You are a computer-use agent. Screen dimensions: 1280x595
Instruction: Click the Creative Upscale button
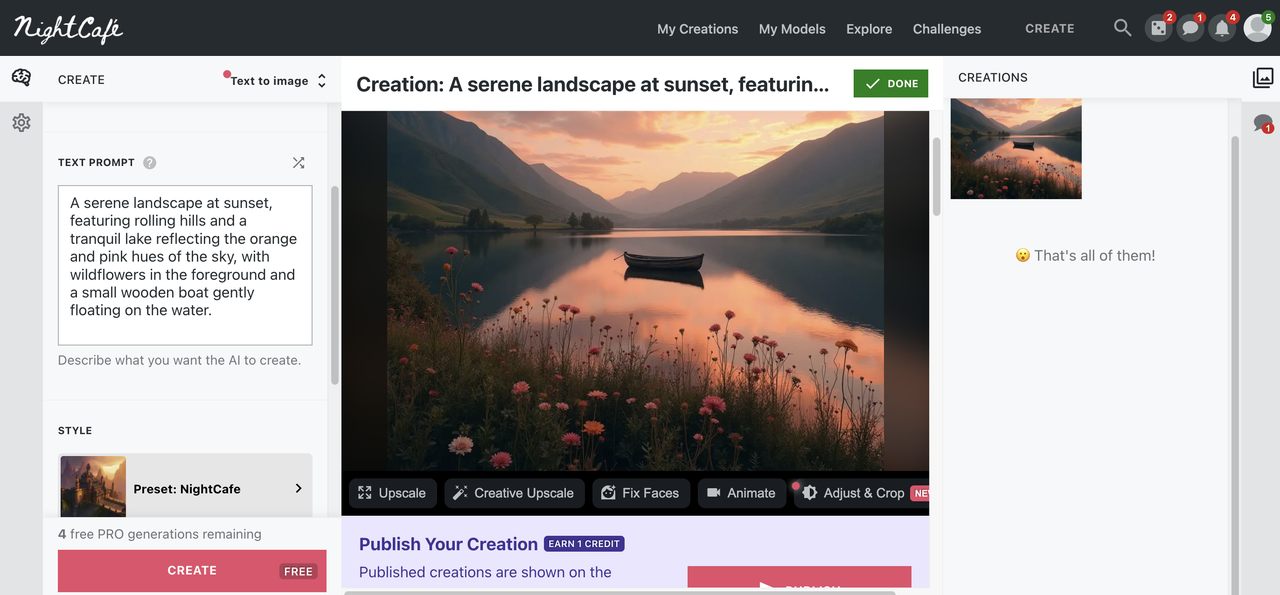[513, 493]
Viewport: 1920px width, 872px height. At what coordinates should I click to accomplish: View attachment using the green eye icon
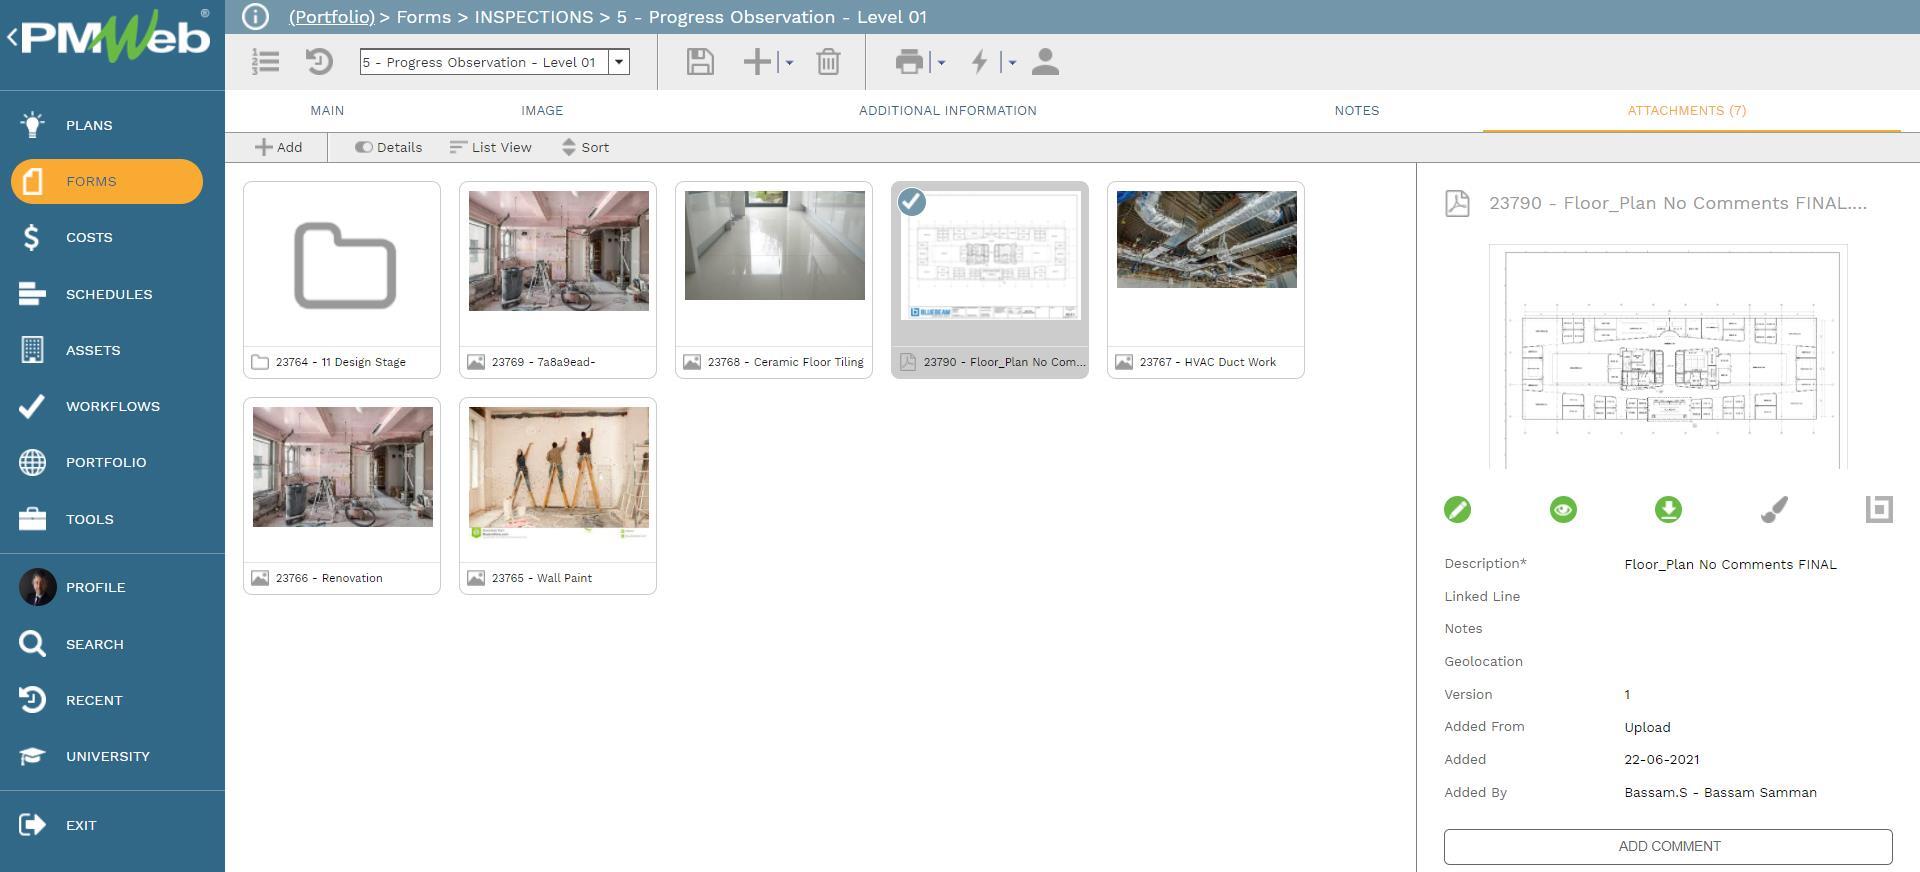(1563, 510)
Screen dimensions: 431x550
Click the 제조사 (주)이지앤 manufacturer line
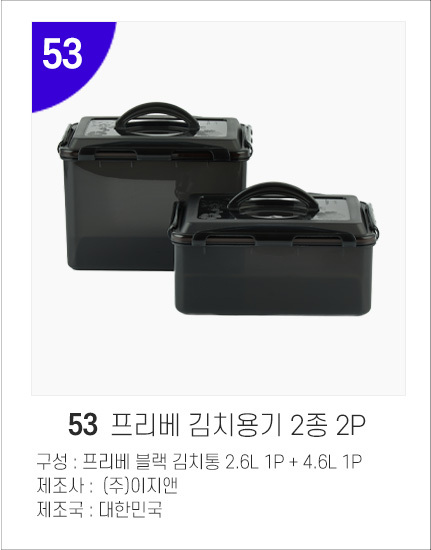coord(107,485)
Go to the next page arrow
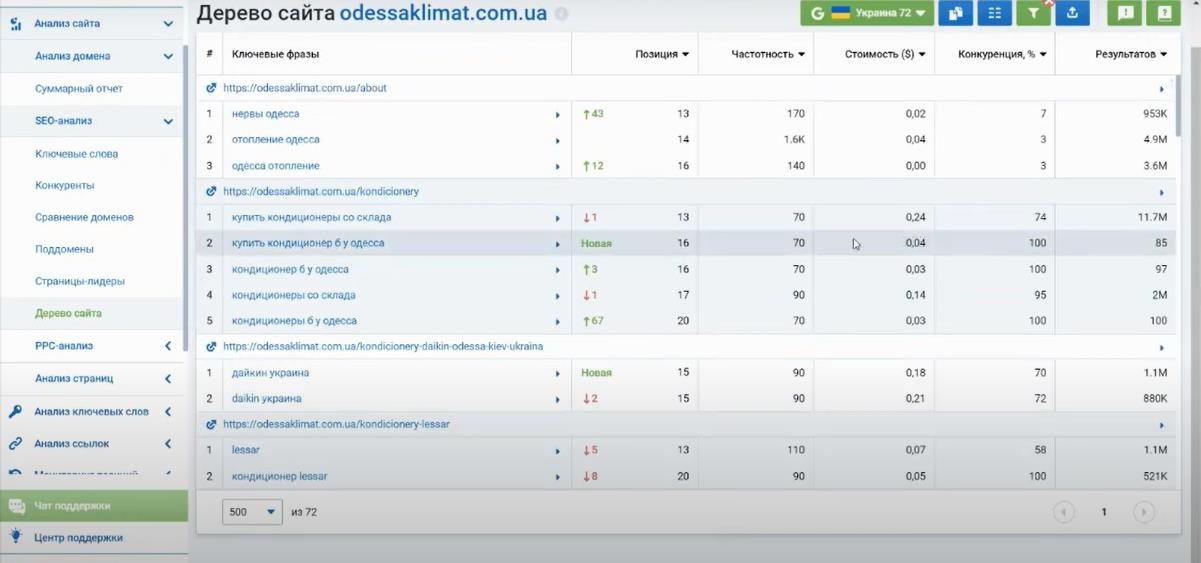Image resolution: width=1201 pixels, height=563 pixels. pos(1144,511)
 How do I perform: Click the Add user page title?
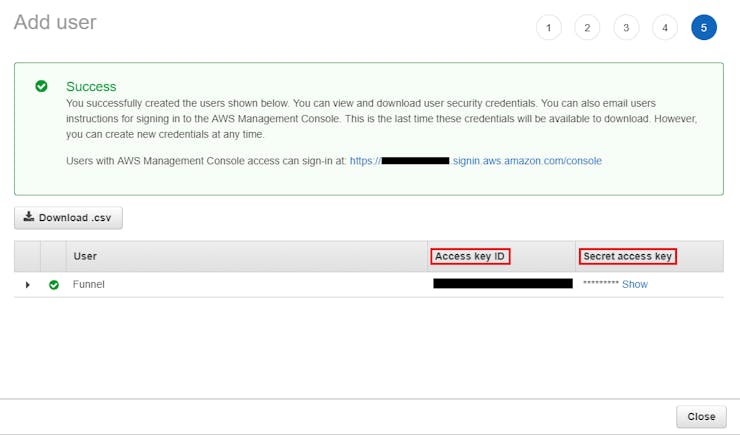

_About this exercise_
If a line in the records contains the word "dimensions", copy it out.

_Solved problem_
You are a computer-use agent. Screen dimensions: 1280x595
Screen dimensions: 431x550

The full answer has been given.